EN una universidad de España, de cuyo nombre no quiero acordarme, no ha mucho tiempo que enseñaba un profesor de los de apunte sobaquero, ideología antigua y alumno corredor. Café y tostada con algo más de manteca que pan las mañanas lectivas, ensaladas variadas la más de las noches, arroz tres delicias los sábados y alguna pizza por añadidura los domingos consumían tres partes de su nómina.
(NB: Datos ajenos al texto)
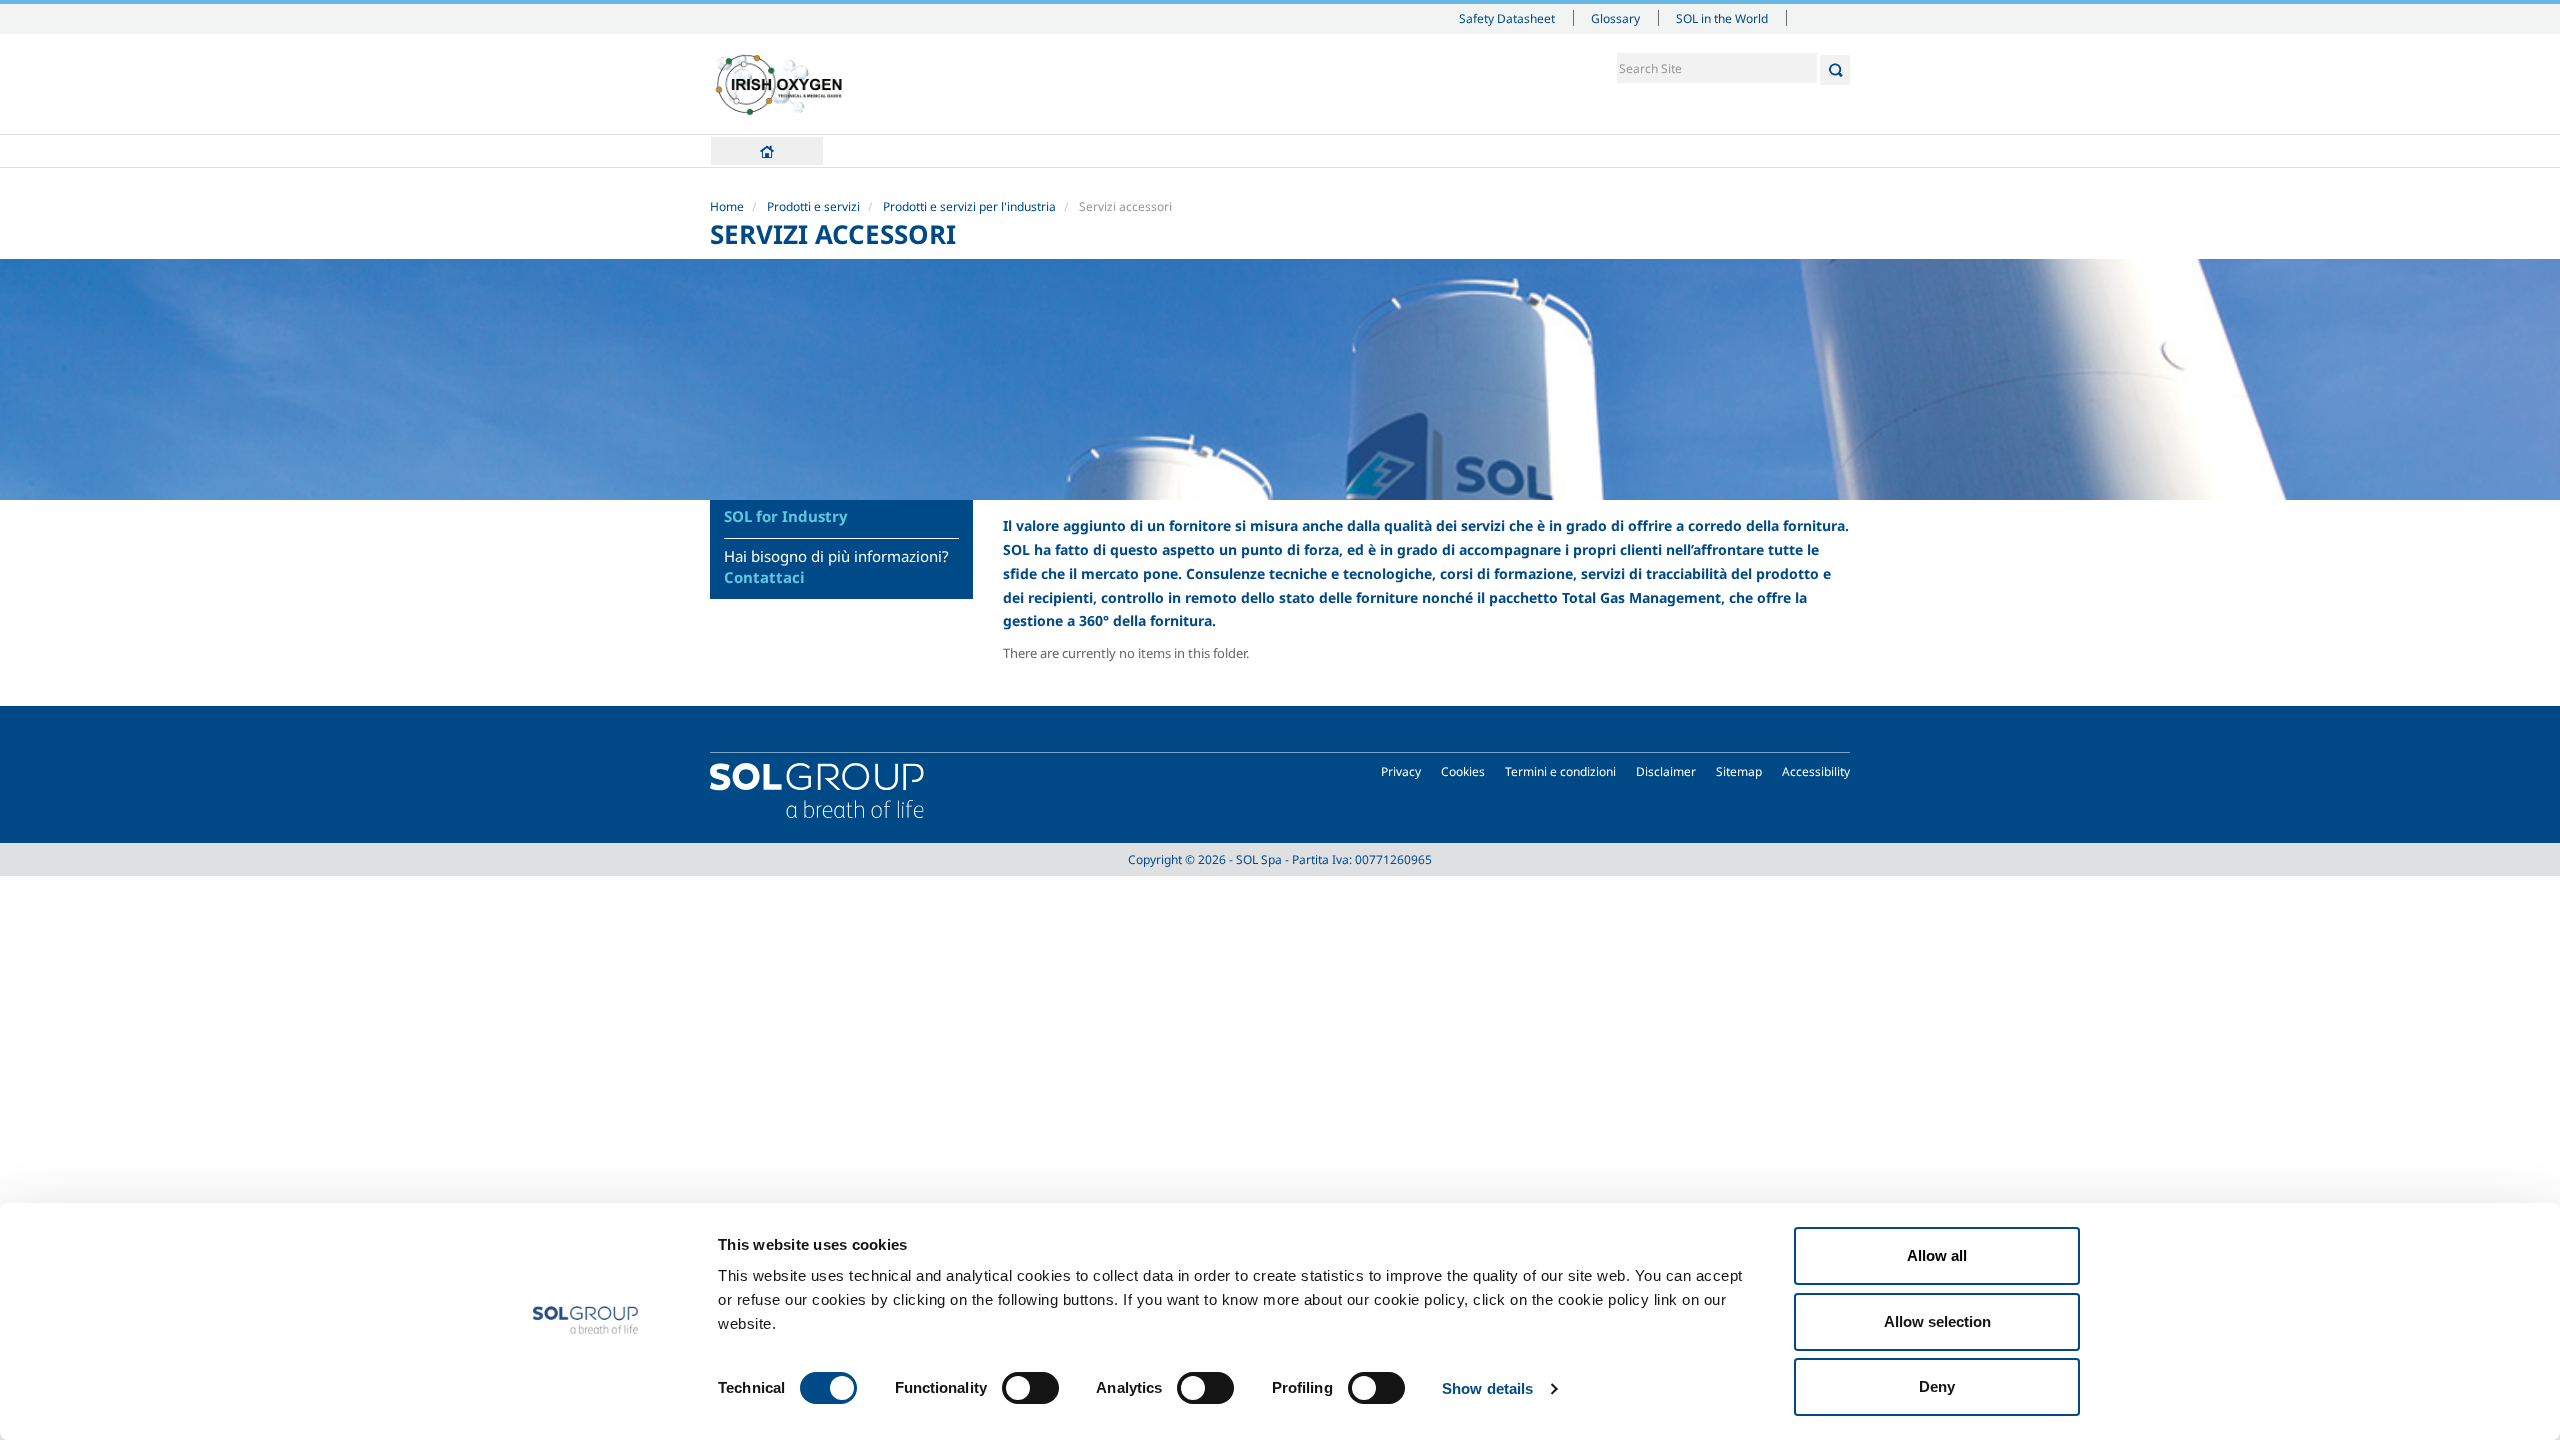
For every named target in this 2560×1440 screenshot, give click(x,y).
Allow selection (1937, 1321)
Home (767, 151)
El resto de ella concluían pantalón vaquero de marca, calzado deportivo con calcetines de lo mismo, y los días entre semana se honraba con su camisa blanca del más puro tergal arremangada hasta los codos.

Frisaba la edad de nuestro profesor con los cuarenta años. Era de complexión recia, seco de carnes, aniñado de rostro, tez macilenta, algo encorvado y de abundante cabellera que gustaba mostrar en coleta. Quieren decir que tenía un sobrenombre religioso, aunque por conjeturas verosímiles se deja entender que se llamaba Iglesias. Pero esto importa poco a nuestro cuento. Es pues de saber que este sobredicho profesor universitario los ratos que estaba ocioso (que eran lo más del año tal y como es natural) se daba a leer libros de política con tanta afición y gusto que olvidó casi de todo punto el ejercicio de la enseñanza. Y ninguno de aquellos libros los encontraba tan bien como los compuestos por Carlos Marx, porque sus opiniones le parecían de perlas. Y así, desvelándose por entender y desentrañar las razones del capital, plusvalías y luchas de clases, el pobre profesor fue perdiendo el juicio.

En resolución, engolfado con tantos disparates leídos en las noches y tantos dislates pensados con las claras, se le secó el cerebro. Se le asentó en la imaginación con fuerza que todo lo leído era verdad, y veía tan factible los hechos narrados de Hugo Chávez, Fidel Castro, Stalin o Lenin, que llegó a sentirlos como suyos, terminando por ver desafueros hasta en la pescadería del barrio, donde tildaba a la pescadera de opresora y de oprimidas a las pijotas. Y de este modo vino a dar en el más extraño pensamiento que jamás dio loco en el mundo, y fue que le pareció convenible, así para el aumento de su honra como para el servicio de su república, hacerse político andante, e irse por las Españas con su labia en ristre a deshacer todo género de castas, y poniéndose en ocasión de ganar elecciones con las que descalabrar partidos viejos y amedrentar ricos nuevos.